Journal of affective disorders  – November 22, 2025

Source: PubMed

Summary

Brainwave patterns may predict who responds to rapid-acting depression treatments. Researchers found that specific frontal EEG biomarker patterns, like increased functional connectivity and decreased Entropy, before treatment, successfully identified individuals with Depression who would benefit from Ketamine or Esketamine. These distinct brain signals offer a promising way to personalize care, highlighting the potential of EEG to guide effective treatment for depression.

Abstract

Ketamine and its enantiomer esketamine are NMDA receptor antagonists that have shown consistent antidepressant effects in major depression disorder (MDD).
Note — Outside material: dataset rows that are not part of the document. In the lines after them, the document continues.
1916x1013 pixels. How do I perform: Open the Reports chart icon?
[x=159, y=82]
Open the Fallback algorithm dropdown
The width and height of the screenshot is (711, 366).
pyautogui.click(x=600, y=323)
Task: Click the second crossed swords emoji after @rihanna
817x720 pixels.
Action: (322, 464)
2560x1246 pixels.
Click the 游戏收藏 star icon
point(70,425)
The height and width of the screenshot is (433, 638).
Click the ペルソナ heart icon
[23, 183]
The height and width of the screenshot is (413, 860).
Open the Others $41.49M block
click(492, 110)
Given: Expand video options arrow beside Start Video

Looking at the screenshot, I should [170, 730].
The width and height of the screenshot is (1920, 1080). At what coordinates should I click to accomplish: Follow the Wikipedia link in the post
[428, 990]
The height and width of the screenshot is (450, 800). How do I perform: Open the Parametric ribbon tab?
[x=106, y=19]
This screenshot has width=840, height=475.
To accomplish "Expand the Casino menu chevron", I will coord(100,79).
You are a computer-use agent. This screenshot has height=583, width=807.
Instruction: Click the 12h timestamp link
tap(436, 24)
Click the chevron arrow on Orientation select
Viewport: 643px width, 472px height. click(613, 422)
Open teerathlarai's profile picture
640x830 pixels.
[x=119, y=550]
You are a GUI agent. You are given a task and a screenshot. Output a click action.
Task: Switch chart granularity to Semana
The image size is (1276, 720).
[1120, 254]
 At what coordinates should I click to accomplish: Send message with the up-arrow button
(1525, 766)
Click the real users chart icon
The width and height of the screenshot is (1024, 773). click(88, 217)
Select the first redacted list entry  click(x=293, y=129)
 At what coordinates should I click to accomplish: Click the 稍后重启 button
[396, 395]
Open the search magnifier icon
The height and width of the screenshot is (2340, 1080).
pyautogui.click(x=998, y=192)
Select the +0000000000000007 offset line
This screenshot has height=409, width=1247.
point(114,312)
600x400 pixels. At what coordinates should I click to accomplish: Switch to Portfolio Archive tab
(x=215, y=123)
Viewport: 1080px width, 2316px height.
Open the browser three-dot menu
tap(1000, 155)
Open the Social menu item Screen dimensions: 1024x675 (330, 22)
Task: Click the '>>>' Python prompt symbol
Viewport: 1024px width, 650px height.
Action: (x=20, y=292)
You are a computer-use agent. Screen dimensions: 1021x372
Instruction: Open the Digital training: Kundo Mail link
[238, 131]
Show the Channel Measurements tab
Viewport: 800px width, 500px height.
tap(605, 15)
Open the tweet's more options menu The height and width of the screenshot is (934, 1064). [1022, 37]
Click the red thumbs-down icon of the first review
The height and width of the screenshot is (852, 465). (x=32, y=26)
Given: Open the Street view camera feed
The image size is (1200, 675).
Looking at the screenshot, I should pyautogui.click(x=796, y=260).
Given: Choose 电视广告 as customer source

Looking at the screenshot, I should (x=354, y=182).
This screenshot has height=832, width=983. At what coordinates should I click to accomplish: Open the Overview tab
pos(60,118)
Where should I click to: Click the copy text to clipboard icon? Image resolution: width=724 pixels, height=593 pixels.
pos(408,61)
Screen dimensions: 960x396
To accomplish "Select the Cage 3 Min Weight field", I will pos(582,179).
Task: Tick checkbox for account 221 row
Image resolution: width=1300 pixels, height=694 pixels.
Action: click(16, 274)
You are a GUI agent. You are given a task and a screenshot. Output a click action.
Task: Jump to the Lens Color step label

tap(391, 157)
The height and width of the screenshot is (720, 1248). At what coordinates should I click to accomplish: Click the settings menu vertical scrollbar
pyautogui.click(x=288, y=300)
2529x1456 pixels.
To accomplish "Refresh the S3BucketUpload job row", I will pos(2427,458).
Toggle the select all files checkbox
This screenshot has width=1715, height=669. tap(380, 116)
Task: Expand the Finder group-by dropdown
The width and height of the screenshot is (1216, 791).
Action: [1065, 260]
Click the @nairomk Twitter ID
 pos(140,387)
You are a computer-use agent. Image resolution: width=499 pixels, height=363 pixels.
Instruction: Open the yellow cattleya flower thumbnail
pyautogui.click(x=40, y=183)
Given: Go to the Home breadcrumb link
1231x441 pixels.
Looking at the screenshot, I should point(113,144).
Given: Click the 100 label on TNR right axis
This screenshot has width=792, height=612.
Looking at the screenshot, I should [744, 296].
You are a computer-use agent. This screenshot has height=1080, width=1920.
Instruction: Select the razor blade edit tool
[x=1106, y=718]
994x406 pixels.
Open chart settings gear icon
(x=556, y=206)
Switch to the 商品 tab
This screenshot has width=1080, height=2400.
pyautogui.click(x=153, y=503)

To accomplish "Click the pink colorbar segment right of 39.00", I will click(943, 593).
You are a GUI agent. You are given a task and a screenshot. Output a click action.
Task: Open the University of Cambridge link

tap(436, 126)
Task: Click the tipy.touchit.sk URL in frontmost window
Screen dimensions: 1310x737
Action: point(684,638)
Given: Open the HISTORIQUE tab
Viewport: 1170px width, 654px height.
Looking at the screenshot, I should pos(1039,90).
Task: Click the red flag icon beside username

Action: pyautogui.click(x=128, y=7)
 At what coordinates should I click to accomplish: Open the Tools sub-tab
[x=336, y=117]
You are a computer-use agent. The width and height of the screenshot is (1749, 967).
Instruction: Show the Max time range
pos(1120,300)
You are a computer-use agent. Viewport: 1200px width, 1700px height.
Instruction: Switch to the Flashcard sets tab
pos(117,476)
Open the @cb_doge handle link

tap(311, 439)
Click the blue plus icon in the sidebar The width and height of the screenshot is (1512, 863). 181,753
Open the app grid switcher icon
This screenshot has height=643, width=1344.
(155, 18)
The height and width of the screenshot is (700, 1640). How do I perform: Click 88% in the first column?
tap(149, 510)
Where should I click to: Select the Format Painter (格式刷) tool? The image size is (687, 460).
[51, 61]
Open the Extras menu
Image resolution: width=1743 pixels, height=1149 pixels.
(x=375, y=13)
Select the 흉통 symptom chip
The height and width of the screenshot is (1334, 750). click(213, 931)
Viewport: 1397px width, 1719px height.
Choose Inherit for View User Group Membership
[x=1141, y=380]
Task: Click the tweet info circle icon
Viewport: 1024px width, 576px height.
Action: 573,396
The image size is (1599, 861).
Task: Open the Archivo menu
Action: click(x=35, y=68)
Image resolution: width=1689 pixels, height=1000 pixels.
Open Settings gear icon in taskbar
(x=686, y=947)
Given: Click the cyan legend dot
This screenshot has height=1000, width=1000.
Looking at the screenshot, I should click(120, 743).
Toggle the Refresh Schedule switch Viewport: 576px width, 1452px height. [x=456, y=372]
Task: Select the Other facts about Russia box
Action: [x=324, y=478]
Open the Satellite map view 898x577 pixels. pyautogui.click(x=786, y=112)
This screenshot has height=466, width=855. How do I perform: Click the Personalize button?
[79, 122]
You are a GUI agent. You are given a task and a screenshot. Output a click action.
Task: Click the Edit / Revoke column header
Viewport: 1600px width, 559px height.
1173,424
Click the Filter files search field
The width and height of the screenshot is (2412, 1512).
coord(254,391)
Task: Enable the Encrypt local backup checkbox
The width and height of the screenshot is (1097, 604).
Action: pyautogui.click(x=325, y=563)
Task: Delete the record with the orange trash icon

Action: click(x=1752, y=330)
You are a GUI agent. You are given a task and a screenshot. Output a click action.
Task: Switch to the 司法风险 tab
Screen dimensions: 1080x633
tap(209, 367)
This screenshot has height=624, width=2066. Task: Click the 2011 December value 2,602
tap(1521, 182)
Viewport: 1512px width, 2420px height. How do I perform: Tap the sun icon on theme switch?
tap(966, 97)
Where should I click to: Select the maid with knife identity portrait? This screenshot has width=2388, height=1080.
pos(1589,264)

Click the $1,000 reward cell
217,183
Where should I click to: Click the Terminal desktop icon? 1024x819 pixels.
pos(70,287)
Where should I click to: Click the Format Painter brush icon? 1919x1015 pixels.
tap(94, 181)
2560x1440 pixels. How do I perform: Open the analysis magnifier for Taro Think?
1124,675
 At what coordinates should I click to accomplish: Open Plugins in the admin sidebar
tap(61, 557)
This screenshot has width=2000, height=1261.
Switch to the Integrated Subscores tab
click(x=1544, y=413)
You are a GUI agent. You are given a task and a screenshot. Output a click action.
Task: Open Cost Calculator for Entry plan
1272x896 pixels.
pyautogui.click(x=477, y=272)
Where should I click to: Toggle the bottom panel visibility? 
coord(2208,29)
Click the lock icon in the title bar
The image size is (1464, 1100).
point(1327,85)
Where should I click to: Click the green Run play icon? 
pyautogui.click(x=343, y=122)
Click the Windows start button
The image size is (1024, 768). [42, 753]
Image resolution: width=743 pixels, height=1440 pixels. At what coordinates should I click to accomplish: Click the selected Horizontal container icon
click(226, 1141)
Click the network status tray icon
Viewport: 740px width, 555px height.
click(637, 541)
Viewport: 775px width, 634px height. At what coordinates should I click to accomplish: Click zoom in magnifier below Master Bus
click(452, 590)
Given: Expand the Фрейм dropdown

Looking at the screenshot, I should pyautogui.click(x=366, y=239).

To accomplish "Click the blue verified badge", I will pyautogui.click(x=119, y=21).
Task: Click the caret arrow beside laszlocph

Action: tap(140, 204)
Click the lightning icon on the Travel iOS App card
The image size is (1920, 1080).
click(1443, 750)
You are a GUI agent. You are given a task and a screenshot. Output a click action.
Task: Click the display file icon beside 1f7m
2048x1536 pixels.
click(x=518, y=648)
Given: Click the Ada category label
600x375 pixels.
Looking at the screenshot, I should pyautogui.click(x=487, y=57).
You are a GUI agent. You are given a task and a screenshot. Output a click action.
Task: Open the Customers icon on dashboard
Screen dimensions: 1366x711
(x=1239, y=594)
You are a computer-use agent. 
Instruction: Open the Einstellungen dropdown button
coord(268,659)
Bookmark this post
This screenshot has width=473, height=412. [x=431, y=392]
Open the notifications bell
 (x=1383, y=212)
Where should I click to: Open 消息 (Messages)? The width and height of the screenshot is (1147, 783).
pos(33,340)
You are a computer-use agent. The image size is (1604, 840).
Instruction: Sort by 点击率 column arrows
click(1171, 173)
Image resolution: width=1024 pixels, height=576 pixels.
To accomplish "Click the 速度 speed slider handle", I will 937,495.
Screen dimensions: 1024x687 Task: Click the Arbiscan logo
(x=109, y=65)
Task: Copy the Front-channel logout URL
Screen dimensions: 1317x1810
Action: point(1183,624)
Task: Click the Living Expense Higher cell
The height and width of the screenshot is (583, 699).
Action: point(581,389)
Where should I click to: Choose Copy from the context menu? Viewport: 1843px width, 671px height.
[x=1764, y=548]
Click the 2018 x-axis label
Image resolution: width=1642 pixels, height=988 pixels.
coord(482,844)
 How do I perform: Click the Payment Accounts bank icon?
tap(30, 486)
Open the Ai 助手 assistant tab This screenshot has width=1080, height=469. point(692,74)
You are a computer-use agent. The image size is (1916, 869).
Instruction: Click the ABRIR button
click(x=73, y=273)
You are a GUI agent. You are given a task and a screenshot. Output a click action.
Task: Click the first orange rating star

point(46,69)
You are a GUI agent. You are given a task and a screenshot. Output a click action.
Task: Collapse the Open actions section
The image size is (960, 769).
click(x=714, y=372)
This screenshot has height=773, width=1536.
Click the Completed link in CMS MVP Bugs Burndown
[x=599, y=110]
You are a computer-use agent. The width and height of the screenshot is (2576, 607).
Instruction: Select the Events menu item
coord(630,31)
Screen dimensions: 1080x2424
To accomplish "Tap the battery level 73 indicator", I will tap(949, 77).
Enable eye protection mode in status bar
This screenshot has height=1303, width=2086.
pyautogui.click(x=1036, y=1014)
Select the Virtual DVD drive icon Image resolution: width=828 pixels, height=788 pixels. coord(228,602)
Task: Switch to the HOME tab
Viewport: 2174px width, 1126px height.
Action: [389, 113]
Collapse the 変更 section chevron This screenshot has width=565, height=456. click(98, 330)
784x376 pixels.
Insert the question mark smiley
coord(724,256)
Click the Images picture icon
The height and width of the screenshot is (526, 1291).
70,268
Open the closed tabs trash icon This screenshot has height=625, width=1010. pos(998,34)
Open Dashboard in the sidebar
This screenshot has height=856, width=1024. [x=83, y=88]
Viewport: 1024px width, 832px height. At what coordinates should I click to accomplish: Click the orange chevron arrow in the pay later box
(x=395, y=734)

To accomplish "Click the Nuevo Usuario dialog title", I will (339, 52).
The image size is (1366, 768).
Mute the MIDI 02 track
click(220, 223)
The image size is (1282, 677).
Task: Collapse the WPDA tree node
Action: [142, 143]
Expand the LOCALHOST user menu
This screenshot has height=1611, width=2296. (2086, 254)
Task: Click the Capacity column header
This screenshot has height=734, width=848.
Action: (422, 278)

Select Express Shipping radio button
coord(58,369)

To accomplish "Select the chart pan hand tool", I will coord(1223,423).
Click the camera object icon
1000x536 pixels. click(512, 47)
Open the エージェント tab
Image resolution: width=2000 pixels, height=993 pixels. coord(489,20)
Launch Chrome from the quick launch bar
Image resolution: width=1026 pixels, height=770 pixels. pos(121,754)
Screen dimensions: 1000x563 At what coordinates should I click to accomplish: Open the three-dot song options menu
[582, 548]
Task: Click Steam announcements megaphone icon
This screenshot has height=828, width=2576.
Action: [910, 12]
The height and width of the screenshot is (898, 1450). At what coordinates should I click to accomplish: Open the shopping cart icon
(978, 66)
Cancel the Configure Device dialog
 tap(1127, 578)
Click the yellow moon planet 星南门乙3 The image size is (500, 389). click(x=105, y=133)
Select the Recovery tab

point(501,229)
These effects suggest an active role of glutamate in the pathophysiology of depression. It has been hypothesized that acute increase of glutamate neurotransmission in the prefrontal cortex following treatment with (es)ketamine leads to synaptic plasticity and neurotrophic changes with following influence on theta activity of encephalography (EEG). The present retrospective study included a total of 43 patients affected by MDD and treated with either esketamine or ketamine. EEG recordings before treatment were related to clinical outcome as measured by both a self-rating and a rater-based psychometric scale. EEG measures were considered as possible predictive biomarkers for responsivity of MDD to (es)ketamine. In particular, we utilized phase locking value (PLV), phase lag index (PLI), Renyi and Tsallis entropy, as well as aperiodic spectral parameters (offset and decay exponent) by focusing on the frontal region and theta band. We found increased functional connectivity (PLI and PLV) and decreased entropy in responders to (es)ketamine compared to non-responders. Although, we did not find a predictive effect of aperiodic spectral parameters, we observed decreased values in responders compared to non-responders. Our results emphasize the role of frontal EEG as possible biomarker [area under the ROC curve of 0.7065 (Renyi entropy), 0.7101 (Tsallis entropy) and 0.7283 (PLI)] in predicting antidepressant effects of (es)ketamine.